或许是由于发烧的缘故,他这个觉睡得并不安稳,往日里苍白无血色的小脸透着不正常的粉红,两条秀气的眉毛微微蹙起,就连呼吸的声音都比平时要沉重急促得多。
楚书这段时间要么跑去十年后的世界打了个酱油,要么就是被朗姆拉去做了苦力,都没正经在家待上几天。
他不在家,显然一心求死的太宰少年虽然精通各种毒药的配置方法,但他并不会在自己饿的时候给自己调配一份营养餐,他各种作死还能平安无事地活到现在,只能说是一个奇迹。
楚书先前一日三餐不带重样地好不容易把人喂的稍微有点肉了,结果这才半个月的工夫,他就以肉眼可见的速度重新瘦了回去,之前喂过的那些食物仿佛喂了个寂寞。
楚书伸手探向他的额头,想试探一下他的体温,不过还没等他的手落在他的额头上,躺在床上的少年却突然睁开了眼睛。
少年睁开眼的那一瞬间,楚书似乎从那双眼睛里看到了一闪而过的冷漠与戒备,不过等他再次确认的时候,那双漂亮的鸢色眸子里只剩下了他熟悉的平静,刚才那点陌生的冷漠神色似乎只是他的错觉。
楚书没有想太多,直接端着刚煮好的姜糖水走到了床边。
“先起来把这个喝了。
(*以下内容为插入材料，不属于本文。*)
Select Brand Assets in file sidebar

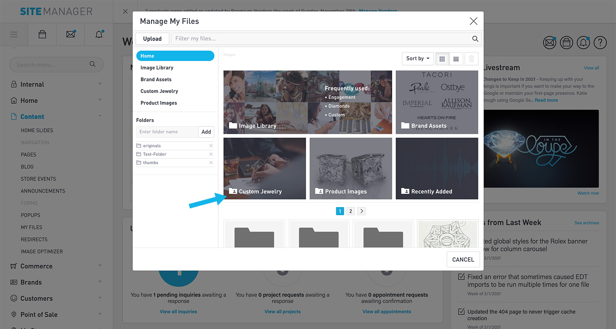click(156, 79)
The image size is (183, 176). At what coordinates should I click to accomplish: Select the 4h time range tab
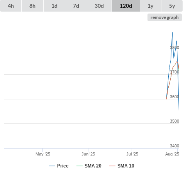(11, 6)
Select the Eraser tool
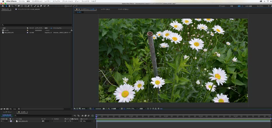The height and width of the screenshot is (128, 272). point(41,6)
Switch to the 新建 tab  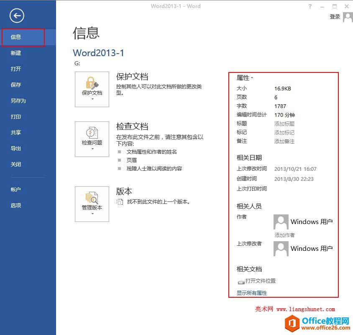click(16, 53)
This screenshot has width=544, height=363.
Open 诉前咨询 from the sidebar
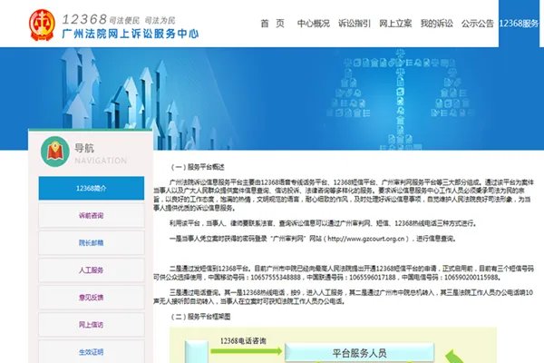pos(91,215)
”
楚书拿汤匙在碗里搅和了几下,白色的雾气顺着他搅动的动作在瓷碗的上方漂浮着。
太宰抽了抽鼻子,但是感冒引起的鼻塞让他闻不到任何味道,他只能眼巴巴地望着碗里有些诡异的黄褐色液体,躲在被窝里的身体不自觉地往里缩了缩。
“苦吗?”
他可怜巴巴地望着楚书,像极了生病时怕吃药的小孩子。
楚书有点想笑,这位少年平时看到毒药的时候都能面不改色地往嘴里灌,现在只是一碗姜糖水怎么就让他怕成这样了。
楚书走到床边坐下,跟哄小孩似的舀了一勺姜糖水递到他嘴边,“我加了很多糖在里面,不苦。”
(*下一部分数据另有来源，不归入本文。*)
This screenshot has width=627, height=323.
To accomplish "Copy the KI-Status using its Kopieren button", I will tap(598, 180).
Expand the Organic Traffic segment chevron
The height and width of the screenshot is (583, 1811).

有了楚书的保证,太宰将信将疑地张开嘴巴接受他的投喂。
然后下一秒他就直接喷了给他喂糖水的楚书一身。
确实不苦,但是辣。
吃螃蟹都偏好清蒸跟水煮的太宰少年还是第一次喝到这种味道诡异的糖水。
“里面加了生姜,祛寒的。”
楚书一脸淡定地脱下被少年喷了一口姜糖水的外套,又舀了一勺递到他嘴边。
这次太宰说什么都不肯开口,一直摇头表示拒绝。
“有那么难喝吗?”
看到他这么抗拒的态度,楚书头一回对自己的厨艺产生了怀疑。
太宰眨了眨眼,突然伸手从楚书的手里夺走了那碗姜糖水,也不用汤匙,直接对准碗口往嘴里灌了一口。
就在楚书以为孩子长大了都晓得体贴他的良苦用心了,只见太宰把手中的碗搁在一边,然后小手一伸,一把勾住楚书的脖子,楚书还没反应过来他要做什么,他的嘴巴就被一个湿润而柔软的东西给堵住了。
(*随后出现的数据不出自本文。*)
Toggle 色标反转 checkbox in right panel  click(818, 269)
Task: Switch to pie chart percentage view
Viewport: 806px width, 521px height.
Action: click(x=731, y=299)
温热的液体顺着对面流入他的口腔,有一些来不及灌入的沿着嘴角一直淌到下颌,狭小的室内传出阵阵啧啧水声,生姜辛辣与苦涩的味道顷刻间就霸道地占据了他的全部味蕾,糖水的甜味几乎可以忽略不计。
等那些姜糖水完全顺着楚书的咽喉流入胃里,太宰才放开对面的黑发青年青年,他睁着一双漂亮的鸢色眸子,稍稍仰着头一脸无辜地望着他,“好喝吗?”
楚书抬手抹了一把嘴角的水渍,木着一张脸回答道:“确实不好喝。”
……
之后楚书拿出体温计给他测了个温,38.3度,低烧。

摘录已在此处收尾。